» **Aim of the exercise**: Only a number is wanted here: the count of lines in the entries below that contain the word "color".

» **Supplied information**:
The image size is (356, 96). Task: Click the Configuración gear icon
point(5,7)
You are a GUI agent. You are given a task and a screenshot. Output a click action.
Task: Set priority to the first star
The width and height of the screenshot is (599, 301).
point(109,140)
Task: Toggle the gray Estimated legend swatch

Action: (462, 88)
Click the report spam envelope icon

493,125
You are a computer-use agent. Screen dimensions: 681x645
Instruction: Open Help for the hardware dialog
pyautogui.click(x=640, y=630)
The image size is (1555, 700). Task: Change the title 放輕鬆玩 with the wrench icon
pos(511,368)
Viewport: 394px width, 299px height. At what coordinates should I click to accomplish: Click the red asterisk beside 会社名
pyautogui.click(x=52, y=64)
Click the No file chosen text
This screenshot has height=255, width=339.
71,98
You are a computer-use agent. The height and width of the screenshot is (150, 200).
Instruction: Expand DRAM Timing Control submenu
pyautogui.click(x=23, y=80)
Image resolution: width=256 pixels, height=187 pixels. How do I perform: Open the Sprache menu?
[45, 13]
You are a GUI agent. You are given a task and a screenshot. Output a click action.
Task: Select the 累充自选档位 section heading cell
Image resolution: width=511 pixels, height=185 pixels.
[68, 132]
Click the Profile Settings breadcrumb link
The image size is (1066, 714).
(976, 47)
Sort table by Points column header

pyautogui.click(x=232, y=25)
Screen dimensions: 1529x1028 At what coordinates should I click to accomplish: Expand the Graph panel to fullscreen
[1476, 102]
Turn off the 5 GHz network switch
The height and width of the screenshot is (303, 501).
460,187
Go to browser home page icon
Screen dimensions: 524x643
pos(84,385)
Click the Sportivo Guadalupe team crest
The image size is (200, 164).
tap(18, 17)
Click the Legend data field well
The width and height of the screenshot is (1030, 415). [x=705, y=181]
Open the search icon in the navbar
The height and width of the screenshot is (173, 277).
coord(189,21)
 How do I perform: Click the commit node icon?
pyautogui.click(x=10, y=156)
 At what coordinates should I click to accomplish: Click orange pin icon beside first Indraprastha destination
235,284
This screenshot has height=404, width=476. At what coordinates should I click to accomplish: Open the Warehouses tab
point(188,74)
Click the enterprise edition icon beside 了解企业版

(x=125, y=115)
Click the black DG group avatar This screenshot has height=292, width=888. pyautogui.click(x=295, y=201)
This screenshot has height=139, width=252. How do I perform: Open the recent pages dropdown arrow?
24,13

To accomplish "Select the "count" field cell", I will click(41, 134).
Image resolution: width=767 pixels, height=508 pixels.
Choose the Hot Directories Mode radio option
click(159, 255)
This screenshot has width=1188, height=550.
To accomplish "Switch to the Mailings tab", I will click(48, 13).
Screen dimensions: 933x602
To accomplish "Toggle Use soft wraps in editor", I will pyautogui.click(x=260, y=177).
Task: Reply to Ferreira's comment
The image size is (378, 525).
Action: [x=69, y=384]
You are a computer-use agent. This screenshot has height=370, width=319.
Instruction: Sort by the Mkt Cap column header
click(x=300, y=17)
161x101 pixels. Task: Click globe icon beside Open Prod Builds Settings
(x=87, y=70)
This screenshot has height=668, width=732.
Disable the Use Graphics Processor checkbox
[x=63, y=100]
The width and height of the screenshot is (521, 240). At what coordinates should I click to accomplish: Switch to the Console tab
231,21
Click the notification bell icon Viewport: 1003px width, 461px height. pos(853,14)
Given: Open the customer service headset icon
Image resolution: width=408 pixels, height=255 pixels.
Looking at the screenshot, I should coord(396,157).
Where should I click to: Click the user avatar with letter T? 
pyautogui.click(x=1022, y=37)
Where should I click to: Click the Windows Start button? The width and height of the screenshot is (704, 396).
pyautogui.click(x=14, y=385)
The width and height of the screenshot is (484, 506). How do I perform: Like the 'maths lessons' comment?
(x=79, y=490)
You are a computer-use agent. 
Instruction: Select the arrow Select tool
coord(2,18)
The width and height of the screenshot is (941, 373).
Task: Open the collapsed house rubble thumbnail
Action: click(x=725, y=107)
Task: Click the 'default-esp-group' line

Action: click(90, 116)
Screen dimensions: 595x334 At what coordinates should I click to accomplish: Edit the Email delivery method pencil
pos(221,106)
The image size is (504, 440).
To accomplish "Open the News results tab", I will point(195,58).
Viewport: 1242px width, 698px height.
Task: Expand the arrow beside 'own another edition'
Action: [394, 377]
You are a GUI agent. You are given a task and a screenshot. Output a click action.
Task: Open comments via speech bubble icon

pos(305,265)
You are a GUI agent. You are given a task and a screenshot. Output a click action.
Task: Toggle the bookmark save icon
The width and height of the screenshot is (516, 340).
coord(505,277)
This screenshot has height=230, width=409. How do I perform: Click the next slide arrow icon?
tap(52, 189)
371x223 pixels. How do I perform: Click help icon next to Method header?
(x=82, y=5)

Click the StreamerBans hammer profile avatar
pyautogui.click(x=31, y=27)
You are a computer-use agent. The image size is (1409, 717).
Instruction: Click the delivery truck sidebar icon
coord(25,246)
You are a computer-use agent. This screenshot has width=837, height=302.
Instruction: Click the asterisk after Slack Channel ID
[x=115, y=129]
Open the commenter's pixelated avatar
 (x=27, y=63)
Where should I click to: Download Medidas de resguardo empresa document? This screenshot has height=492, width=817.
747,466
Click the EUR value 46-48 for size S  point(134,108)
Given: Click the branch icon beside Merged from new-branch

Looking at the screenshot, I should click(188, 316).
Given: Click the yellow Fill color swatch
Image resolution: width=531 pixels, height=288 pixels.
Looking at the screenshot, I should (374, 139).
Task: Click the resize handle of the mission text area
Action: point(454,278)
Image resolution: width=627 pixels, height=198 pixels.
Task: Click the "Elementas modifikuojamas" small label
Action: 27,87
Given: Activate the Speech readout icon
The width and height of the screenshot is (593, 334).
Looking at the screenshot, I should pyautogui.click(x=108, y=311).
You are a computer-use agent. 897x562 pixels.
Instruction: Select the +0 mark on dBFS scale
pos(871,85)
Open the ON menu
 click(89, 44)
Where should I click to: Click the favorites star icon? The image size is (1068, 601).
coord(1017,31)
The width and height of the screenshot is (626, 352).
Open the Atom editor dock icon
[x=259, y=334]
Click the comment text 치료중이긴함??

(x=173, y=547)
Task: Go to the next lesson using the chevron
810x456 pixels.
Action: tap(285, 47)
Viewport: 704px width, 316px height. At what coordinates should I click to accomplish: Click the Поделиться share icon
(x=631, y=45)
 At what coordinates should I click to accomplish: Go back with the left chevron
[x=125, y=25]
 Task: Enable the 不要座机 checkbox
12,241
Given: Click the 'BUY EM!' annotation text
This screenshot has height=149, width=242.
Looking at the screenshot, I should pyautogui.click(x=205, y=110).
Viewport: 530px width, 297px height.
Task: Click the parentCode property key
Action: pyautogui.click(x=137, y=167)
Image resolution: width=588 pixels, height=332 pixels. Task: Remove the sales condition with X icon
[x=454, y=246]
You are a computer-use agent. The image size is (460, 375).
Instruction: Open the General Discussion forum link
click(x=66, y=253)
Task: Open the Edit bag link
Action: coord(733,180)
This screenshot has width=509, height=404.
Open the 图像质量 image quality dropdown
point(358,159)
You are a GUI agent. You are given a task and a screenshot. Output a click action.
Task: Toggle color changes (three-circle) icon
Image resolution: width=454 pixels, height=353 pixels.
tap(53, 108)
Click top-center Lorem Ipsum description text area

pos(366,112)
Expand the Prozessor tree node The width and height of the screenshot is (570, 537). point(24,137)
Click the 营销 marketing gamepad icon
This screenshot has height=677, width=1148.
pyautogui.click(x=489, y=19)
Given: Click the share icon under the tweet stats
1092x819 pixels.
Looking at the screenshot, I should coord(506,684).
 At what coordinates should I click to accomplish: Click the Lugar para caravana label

» **Answer to this exercise**: 2